ATi 5770 Bottleneck Investigation

Introduction

This article is part two of my Radeon 5770 investigation. Part one covered performance, while a future installment will cover image quality in depth. This article also serves as another installment in my ongoing bottlenecking series, and I’ve already tested a GTX285, GTX260+ and a 8800 Ultra in a similar manner.

Today I’ll attempt to answer the burning question of whether the 5770 is primarily limited by its memory bandwidth or not. The question has been asked and hypothesized repeatedly, but I haven’t yet seen a comprehensive attempt to answer it.

While ATi’s hardware doesn’t allow separate shader and core clocks like nVidia’s does, we can still isolate the memory from the core by changing one of the clocks, but leaving the other at stock. Since there’s no real limit as to how far each can be underclocked, I’ve chosen a nice round figure of 20%. I’ll underclock the core and memory individually by 20% while leaving the other at stock, and see which has the greatest impact on performance.

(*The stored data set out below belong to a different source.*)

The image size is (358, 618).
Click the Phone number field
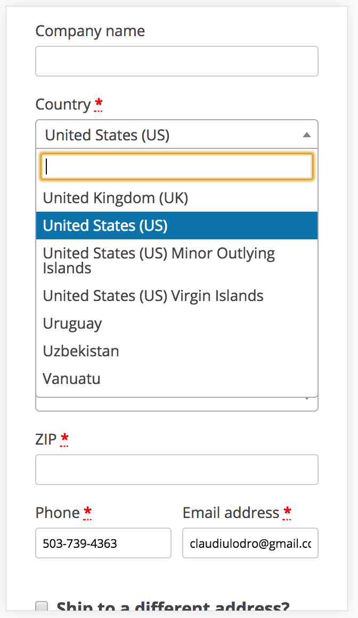click(x=103, y=542)
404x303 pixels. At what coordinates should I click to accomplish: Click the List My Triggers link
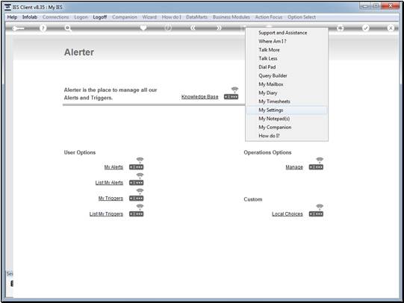[106, 214]
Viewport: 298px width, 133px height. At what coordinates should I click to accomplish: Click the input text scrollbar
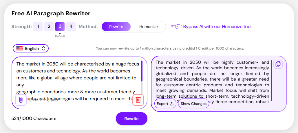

In the past I’ve found the selection of titles and settings can influence the overall result to some degree, so this time I’ve picked a larger selection of games at varying settings to get a more accurate picture. I’ve also run all tests with at least 2xAA since it’s reasonable to expect someone gaming on a 5770 will use at least this setting. Also since AA hits the memory bandwidth harder, there’s a greater chance of stressing it more if it’s indeed the primary limiting factor.

The stock results have been generated by my 5770 performance review, and the system and benchmark setup in this article is identical to those tests. Essentially this review takes certain results from that review and compares to them to newly generated results from underclocking the 5770.

Since the stock clocks of a 5770 are 850 MHz core and 1200 MHz memory, a 20% underlock is 680 core and 960 memory. The results are color coded in such a manner.

«»

Pages: 1 2 3
  • bimmerboy79

    well done review, i am contemplating these 5000 series amd cards. would be nice to have a quieter system with enough power to game the way i want. also dx11 is a plus , i’m interested in eyefinity… need more monitor though.

    but again another nice review

  • BFG10K

    Thanks for taking the time to read the article and comment on it, bimmerboy79.

    I really appreciate your positive feedback!

  • ryrynz

    Wow, it’s nice to see a review like this, also the IQ review you have for the 5000 series has made me register and leave this comment. I highly look forward to reading future reviews of this nature in future. Well done.

  • BFG10K

    Thanks for your kind comments, ryrynz. Readers like yourself make articles like these all worthwhile. :)

    It is my continual goal to write articles that are a different to the standard fare.

  • Bo_Fox

    Let’s look at a 4890, which also has identical core specifications as a 5770 (850 MHz core, 800 shaders, 40 TMU’s, 16 ROP’s) minus DX11 functions and slight R800 architecture optimizations (let’s say around ~3%).

    A 4890 has 62.5% greater memory bandwidth (with 3.9GHz effective GDDR5 times 256-bit divided by 8-bits for 125 GB/s bandwidth). By comparison, a 5770 has 4.8GHz effective GDDR5, but with only 128-bit bus for 77 GB/s bandwidth.

    A 4890 performs roughly 19% better than a 5770 overall (according to several benchmark review sites like TechPowerUp for example). If a 4890 also had those R800 architecture optimizations, it would be more like 22% better.

    When the memory on a 4890 is overclocked further (with the core left at stock clocks), there are still consistent gains found in several newly-released games according to Anandtech. With the memory clocked to 5870′s bandwidth (which is 100% greater than 5770′s bandwidth), and 4890′s core kept at stock, there is an average of 5% gain.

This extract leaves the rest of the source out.